Tuesday, August 22, 2006

Vermont Journal 1

I spent the week of August 12 - 19 in a little cabin on Symes Pond, a few miles outside of the tiny towns of Ryegate and Barnet in northern Vermont. I was there with four friends from college. It was a marvelous week-- relaxing and rejuvenating. I scribbled away in my casual, haphazard journal, here recorded for some sort of posterity.

Vermont Journal 1

It's really beautiful here. It's the kind of beauty that's shared with the Wisconsin Northwoods and the North Carolina Applachians-- the tall, gentle hills framing still lakes, deep woods with that wonderful smell of earth and greenness, and the flowers my mother taught me to name when I was a child.

Yesterday, we canoed down the little water passage from our pond, and intrepidly forded a beaver dam to make it into Upper Symes Pond, where A and I floated for a while in the sun.
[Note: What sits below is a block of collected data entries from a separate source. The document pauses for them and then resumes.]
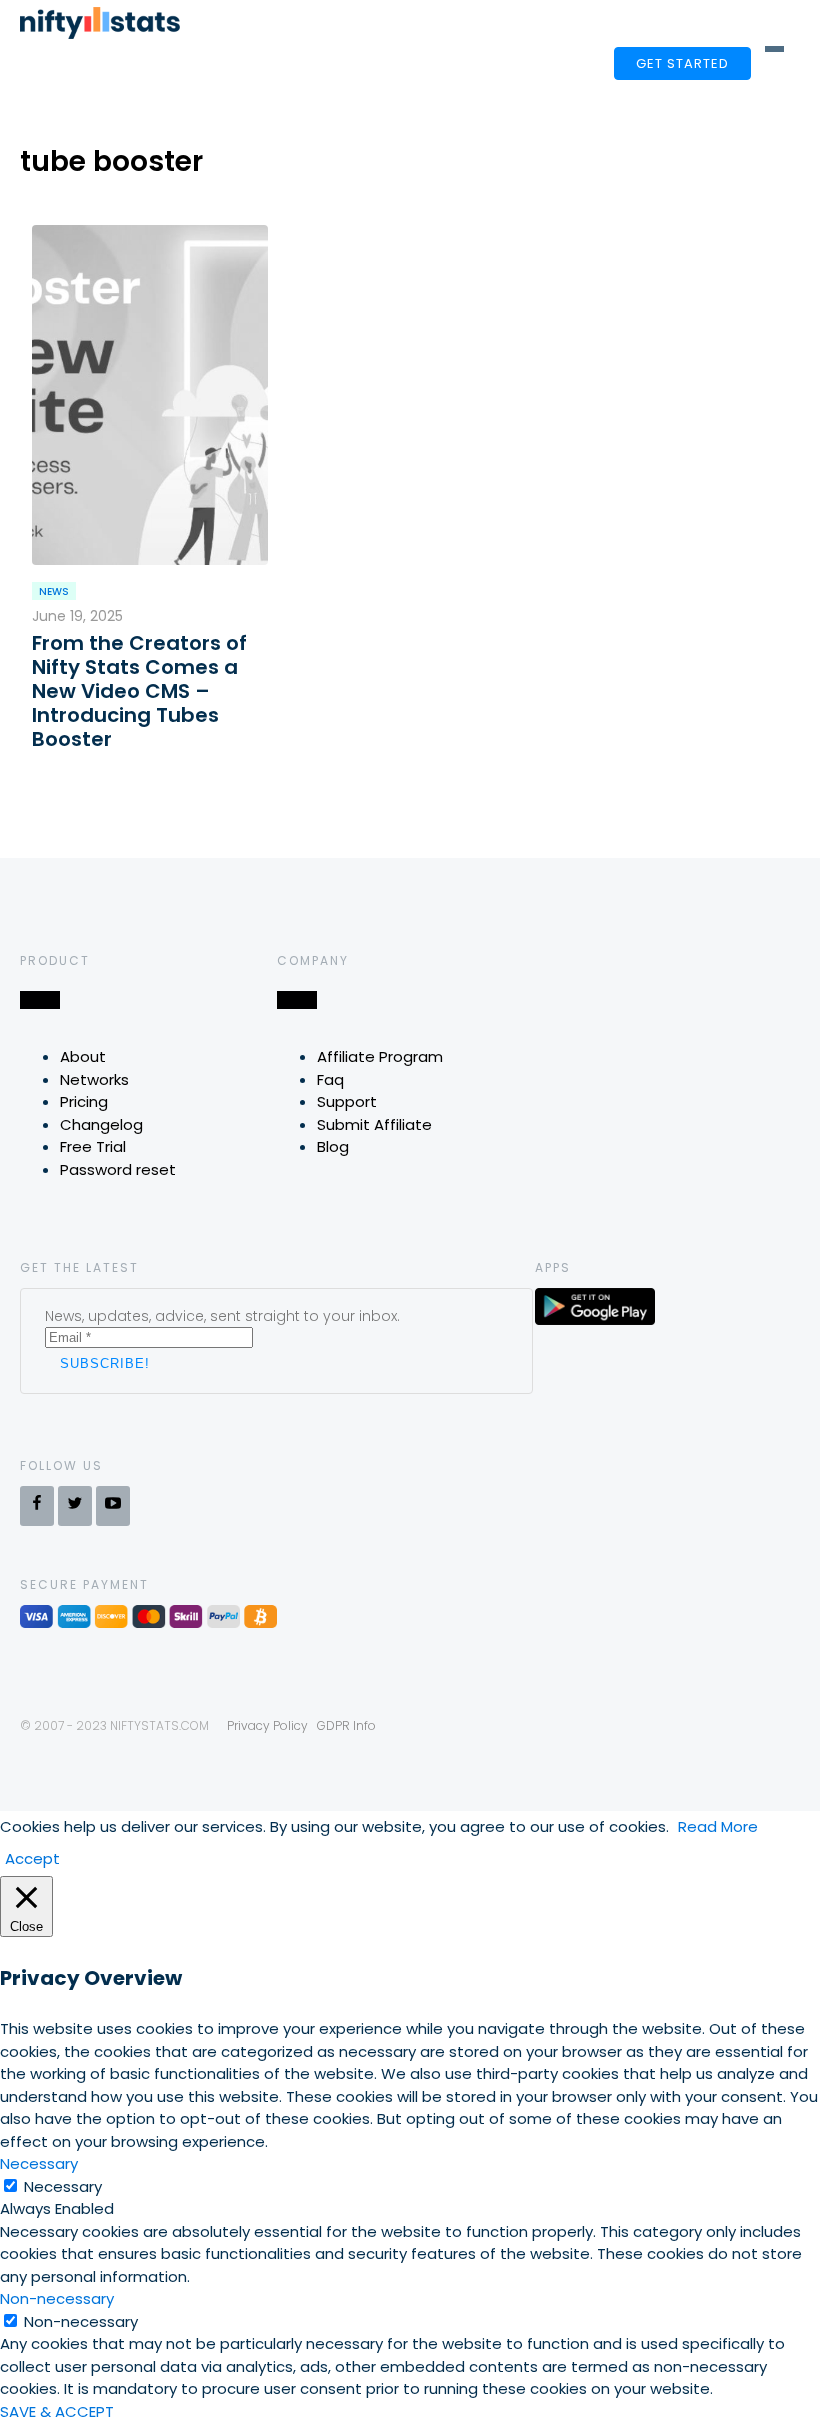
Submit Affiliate (374, 1124)
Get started (682, 63)
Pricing (84, 1101)
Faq (330, 1079)
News (54, 591)
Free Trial (93, 1146)
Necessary (63, 2186)
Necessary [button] (39, 2163)
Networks (94, 1079)
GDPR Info (346, 1725)
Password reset (118, 1169)
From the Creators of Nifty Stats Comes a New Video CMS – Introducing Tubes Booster (139, 691)
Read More (718, 1826)
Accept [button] (32, 1858)
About (83, 1056)
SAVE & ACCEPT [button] (57, 2411)
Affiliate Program (380, 1056)
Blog (333, 1146)
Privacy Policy (267, 1725)
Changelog (101, 1124)
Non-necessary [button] (57, 2298)
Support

There's something just right about the pace of canoeing. It's like walking on water-- you get where you need to go soon enough, but with plenty of time to appreciate everything you pass.

I can't decide if I want to take pictures here or not. I want to remember how this place looked and felt when I'm back in Washington. But any photo I take will condense the view--perhaps too much, diminishing the memory of the quiet, peaceful expanses.

I want to remember how it feels to walk six miles down and back up the road toward the town, feeling the narrow gravel path change to one and then two lane sandy tracks, changing to pavement only just before you hit the highway. Passing five or six houses in total, two ferociously loyal and vigilant dogs, a couple of small ponds ringed with cattails and choked with waterlilies, woods on both sides of the road, except where a field or lawn has been carved out. And always the tall hills.

The breeze at every turn like a blessing on my face and shoulders. Hearing only my feet, my breath and the birds. Noting the ways my thoughts changed and changed back-- from where I ought to be going to how it felt to be walking to noticing the various flowers and trees to trying to think about what I thought I should consider (future plans, place in the world, God), only to think about whatever came to mind (work, men, spinning out possible futures, remembering poems). Realizing that walking was no longer a conscious effort-- my body was going entirely of its own accord. And then pushing up the steep hill, no time to think of anything but my breaths and putting one foot in front of the other. Turning at last toward the cabin and thinking only of the coffee and breakfast that were waiting.

1 Comments:

At 6:19 PM, Anonymous Anonymous said...

Hi Anna,
I loved reading your piece about staying at our cottage on Symes Pond.